La farmacéutica y divulgadora Helena Rodero va un paso más allá y cuestiona directamente los supuestos beneficios de estos cepillos drenantes para esculpir el rostro. «Ves los vídeos y el resultado después de usar las brochas parece fantástico, pero ¿a costa de qué?», se pregunta esta experta en el cuidado del cabello y la piel.
«Lo único que vamos a conseguir arrastrando el cepillo por la cara a las bravas es deformar la piel. El efecto flash que muestran las imágenes que se suben a redes sociales es muy llamativo, pero dura dos minutos, el tiempo justo para grabar el vídeo y hacer la foto. Después, la piel se vuelve a caer», advierte Helena Rodero. Por no hablar de que este tipo de técnicas mal resueltas –insiste la especialista– desencadenan problemas de flacidez en la cara con mayor rapidez.
¿Con qué frecuencia?
Otro de los inconvenientes que destacan las especialistas de estas brochas es la cantidad de bacterias que se acumulan en las cerdas del cepillo. ¿Consecuencia? Infecciones y alteración de la barrera cutánea que pueden causar irritaciones y brotes de acné. La calidad del cepillo también afecta al resultado final. De hecho, puedes encontrar este tipo de herramientas para drenaje linfático por menos de un euro cada una en plataformas chinas de venta online, mientras que las profesionales pueden alcanzar los 50 euros.

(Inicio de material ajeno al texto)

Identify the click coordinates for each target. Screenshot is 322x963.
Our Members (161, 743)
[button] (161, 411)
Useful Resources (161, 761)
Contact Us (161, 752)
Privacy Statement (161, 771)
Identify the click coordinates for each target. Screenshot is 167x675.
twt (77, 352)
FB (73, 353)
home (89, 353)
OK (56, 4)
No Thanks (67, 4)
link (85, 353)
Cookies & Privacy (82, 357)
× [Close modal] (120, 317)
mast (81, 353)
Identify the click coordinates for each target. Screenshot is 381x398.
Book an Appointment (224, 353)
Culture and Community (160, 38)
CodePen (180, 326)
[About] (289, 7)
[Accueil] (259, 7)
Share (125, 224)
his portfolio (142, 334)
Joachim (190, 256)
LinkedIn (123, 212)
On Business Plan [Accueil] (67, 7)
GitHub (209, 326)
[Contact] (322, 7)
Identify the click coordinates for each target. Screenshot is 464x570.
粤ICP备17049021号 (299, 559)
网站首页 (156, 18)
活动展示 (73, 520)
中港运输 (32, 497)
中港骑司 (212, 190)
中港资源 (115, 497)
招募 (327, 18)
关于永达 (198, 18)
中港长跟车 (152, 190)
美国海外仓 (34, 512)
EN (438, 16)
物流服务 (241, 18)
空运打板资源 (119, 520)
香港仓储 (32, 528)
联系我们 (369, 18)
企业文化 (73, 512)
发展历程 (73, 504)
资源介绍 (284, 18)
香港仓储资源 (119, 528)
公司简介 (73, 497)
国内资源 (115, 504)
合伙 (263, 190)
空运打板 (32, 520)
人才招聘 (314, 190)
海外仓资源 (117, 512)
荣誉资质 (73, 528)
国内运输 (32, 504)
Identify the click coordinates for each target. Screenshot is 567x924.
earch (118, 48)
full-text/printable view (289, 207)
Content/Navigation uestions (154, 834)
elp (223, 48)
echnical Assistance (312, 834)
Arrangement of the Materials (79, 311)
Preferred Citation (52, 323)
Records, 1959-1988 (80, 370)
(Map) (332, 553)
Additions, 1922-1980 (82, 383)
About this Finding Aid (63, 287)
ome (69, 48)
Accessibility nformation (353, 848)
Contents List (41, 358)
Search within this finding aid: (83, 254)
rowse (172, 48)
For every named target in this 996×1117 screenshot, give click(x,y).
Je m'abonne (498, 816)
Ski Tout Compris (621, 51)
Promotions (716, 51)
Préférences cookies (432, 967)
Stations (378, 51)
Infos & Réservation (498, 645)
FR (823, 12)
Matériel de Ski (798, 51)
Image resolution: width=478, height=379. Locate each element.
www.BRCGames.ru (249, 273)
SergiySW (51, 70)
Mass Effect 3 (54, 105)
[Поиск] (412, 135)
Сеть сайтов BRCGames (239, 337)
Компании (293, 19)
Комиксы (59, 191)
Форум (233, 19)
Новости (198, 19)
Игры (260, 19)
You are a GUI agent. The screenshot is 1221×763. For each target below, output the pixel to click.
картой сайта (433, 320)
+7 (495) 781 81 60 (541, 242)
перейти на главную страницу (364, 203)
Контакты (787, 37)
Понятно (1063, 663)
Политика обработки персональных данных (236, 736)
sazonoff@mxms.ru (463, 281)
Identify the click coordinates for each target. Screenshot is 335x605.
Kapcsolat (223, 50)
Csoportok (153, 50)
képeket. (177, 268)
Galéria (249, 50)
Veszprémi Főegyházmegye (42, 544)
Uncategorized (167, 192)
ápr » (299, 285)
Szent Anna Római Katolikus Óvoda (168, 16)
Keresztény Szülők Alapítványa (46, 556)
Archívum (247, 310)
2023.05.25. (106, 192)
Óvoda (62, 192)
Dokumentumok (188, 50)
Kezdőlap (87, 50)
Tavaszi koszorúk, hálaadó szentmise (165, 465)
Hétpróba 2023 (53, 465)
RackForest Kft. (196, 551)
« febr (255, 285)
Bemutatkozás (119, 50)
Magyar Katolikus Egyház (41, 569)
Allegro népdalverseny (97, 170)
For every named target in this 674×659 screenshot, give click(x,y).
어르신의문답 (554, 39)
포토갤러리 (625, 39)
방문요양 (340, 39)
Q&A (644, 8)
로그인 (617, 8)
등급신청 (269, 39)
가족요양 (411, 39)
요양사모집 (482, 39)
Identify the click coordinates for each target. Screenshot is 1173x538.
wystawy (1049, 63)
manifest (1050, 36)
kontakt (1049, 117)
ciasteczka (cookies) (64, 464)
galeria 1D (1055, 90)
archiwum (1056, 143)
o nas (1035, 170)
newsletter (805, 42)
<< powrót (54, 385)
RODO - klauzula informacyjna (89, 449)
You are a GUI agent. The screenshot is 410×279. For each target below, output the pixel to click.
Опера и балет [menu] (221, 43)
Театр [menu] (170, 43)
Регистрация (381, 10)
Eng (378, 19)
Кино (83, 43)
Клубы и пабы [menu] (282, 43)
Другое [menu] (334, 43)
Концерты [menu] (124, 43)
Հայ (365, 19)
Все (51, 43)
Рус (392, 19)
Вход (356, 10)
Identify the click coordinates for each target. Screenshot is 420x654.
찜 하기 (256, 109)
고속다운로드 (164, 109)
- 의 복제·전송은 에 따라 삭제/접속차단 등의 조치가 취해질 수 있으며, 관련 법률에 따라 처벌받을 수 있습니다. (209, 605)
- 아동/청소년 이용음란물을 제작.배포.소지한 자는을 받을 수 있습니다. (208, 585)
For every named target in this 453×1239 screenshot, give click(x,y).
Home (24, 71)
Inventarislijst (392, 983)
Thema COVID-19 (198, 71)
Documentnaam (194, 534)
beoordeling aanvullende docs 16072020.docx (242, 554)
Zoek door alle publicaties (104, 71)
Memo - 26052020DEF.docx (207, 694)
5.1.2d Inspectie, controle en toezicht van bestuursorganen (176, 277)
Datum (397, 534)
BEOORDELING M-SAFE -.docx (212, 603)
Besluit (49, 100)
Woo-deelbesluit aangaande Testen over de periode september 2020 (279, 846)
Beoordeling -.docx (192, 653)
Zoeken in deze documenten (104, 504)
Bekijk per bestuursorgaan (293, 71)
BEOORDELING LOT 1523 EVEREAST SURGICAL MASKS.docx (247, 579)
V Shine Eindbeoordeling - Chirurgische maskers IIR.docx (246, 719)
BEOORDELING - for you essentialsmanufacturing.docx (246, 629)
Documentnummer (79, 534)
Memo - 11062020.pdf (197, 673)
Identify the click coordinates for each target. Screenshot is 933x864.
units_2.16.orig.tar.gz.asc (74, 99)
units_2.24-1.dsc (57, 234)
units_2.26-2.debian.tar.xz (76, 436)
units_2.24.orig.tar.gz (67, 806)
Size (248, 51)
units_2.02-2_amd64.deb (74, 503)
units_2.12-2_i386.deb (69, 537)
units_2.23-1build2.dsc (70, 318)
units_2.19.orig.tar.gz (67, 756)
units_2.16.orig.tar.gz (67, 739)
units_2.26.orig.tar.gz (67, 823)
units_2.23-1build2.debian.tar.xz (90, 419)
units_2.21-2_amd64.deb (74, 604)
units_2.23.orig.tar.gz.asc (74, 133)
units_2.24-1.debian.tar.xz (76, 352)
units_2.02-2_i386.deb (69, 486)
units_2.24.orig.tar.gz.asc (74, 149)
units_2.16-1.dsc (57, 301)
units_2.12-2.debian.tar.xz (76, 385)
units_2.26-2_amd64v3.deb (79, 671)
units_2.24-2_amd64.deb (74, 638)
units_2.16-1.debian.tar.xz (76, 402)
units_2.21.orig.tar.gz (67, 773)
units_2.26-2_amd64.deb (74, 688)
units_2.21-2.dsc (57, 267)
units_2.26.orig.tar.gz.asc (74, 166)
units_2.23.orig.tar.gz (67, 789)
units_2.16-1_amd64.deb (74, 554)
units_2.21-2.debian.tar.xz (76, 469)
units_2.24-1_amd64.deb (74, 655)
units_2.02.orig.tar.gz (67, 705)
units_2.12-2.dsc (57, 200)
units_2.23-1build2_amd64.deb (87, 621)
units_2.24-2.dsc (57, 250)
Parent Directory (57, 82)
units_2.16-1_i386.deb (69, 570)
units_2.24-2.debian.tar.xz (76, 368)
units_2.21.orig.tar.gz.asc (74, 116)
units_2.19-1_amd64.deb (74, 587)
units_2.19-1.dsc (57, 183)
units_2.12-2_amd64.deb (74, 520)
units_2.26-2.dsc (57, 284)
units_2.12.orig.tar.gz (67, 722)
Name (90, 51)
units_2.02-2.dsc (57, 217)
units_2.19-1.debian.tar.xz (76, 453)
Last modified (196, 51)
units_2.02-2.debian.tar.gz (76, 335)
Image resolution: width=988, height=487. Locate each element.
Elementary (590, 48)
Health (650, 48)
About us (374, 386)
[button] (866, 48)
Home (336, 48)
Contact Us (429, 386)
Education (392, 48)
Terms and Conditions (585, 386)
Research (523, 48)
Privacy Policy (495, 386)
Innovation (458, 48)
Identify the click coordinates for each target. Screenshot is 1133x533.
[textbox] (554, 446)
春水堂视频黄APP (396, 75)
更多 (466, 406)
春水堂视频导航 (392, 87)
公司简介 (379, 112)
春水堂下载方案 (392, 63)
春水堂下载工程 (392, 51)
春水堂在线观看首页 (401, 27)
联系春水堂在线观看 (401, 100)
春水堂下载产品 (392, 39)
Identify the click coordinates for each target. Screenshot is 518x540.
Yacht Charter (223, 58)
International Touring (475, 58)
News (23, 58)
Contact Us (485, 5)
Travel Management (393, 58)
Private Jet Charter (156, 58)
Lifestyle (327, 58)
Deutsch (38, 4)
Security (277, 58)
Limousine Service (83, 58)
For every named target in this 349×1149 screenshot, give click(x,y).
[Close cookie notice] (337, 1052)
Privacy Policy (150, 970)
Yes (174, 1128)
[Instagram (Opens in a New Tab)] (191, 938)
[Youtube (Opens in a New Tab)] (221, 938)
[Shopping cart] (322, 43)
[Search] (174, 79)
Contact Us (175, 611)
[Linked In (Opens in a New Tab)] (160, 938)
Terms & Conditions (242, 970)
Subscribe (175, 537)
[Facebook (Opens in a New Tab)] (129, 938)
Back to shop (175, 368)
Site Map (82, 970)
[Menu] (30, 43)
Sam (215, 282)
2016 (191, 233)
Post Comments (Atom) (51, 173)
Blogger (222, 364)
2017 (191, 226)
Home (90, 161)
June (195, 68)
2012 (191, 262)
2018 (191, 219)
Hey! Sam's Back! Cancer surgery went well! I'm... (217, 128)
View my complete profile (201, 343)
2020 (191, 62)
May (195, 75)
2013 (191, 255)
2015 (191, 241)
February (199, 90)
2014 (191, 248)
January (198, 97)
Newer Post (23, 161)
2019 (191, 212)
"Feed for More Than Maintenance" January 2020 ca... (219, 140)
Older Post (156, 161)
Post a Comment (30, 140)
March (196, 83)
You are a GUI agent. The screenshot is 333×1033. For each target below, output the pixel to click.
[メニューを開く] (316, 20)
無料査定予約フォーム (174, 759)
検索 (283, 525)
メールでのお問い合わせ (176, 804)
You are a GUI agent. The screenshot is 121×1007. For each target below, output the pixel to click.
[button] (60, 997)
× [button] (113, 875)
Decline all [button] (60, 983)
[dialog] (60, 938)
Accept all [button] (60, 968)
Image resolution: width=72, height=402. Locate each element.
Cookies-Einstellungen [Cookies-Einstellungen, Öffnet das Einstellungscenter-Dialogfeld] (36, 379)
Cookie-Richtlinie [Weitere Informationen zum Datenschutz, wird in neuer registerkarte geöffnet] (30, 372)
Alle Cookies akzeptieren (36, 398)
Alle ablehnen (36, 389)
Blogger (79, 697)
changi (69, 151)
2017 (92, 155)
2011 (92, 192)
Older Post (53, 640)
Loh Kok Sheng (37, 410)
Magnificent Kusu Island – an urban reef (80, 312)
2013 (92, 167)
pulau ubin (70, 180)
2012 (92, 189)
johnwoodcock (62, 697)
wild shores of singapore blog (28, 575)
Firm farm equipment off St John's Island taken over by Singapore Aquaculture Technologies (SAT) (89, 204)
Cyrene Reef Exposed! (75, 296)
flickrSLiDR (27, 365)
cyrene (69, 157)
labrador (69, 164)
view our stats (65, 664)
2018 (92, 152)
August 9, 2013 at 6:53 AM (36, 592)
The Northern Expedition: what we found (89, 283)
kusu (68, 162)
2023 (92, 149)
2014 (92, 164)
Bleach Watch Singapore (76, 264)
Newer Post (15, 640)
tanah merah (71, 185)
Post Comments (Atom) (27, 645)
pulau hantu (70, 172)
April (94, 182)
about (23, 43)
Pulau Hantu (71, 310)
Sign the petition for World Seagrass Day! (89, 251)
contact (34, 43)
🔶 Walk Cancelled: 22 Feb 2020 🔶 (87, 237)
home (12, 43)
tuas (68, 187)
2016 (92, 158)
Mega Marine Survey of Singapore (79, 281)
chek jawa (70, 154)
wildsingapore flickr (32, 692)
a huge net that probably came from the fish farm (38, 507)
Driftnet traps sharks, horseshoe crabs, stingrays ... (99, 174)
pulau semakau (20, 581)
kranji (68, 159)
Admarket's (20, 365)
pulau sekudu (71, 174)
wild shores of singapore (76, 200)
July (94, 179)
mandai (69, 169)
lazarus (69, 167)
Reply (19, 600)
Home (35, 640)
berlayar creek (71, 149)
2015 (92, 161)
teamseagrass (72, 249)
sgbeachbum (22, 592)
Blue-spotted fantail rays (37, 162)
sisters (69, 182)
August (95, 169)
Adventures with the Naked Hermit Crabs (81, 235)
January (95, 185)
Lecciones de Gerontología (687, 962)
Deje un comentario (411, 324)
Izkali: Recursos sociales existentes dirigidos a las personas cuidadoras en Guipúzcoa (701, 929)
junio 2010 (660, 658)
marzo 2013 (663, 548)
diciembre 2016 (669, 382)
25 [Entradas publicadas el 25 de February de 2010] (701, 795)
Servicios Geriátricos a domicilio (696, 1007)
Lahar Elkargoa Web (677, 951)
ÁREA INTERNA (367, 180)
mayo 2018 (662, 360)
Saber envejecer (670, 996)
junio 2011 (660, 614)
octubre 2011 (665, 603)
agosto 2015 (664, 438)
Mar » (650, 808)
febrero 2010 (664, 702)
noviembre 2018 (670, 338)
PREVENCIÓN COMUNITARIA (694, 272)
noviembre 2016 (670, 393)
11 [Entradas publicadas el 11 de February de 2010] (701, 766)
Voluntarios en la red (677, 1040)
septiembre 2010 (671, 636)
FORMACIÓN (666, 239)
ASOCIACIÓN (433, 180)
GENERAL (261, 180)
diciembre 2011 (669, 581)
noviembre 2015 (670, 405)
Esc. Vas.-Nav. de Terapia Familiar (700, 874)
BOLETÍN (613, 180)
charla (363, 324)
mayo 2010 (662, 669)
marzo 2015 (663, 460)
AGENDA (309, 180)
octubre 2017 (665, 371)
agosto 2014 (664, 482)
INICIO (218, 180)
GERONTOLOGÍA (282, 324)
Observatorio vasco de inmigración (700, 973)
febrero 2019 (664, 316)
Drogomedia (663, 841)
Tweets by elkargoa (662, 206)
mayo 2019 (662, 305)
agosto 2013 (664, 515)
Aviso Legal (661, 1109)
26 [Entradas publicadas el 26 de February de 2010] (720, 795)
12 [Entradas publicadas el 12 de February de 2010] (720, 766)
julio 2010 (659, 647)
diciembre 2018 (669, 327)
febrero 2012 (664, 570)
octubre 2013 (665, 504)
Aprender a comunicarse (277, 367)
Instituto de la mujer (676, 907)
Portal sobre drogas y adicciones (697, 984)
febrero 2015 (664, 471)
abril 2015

Independientemente del tipo de brocha, no se recomienda abusar del drenaje facial en ningún caso. Las expertas aconsejan pasarse el cepillo tres veces a la semana como mucho. Siempre de manera muy suave y apenas unos pocos minutos. Cuando se ejerce demasiada presión sobre el rostro, la piel de la cara se irrita y puede resultar contraproducente. Tampoco se puede hacer un drenaje linfático facial a personas con enfermedades como linfedema, infecciones en la piel, heridas, psoriasis, dermatitis atópica, fiebre, cáncer…
Ayunos cosméticos para la piel
«¡Ya está aquí, ya llegó, es la cosmética ‘detox’!», bromea la dermatóloga Ana Molina, autora del libro ‘Piel sana, piel bonita’. La especialista se refiere a una corriente que circula cada cierto tiempo por las redes sociales en la que se recomienda hacer ayunos cosméticos cada cierto tiempo. En otras palabras, ir con la cara lavada durante varios días para dejar respirar a la piel. Pues bien, «la piel no respira ni se asfixia. Recibe sus nutrientes a través de los vasos sanguíneos y ya se le pueden poner encima montañas de vaselina o manteca que seguirá a lo suyo, porque ya tiene al pulmón para suministrarle oxígeno y al hígado y los riñones para eliminar lo que no necesita. A la piel hay que darle lo que necesita en cada momento».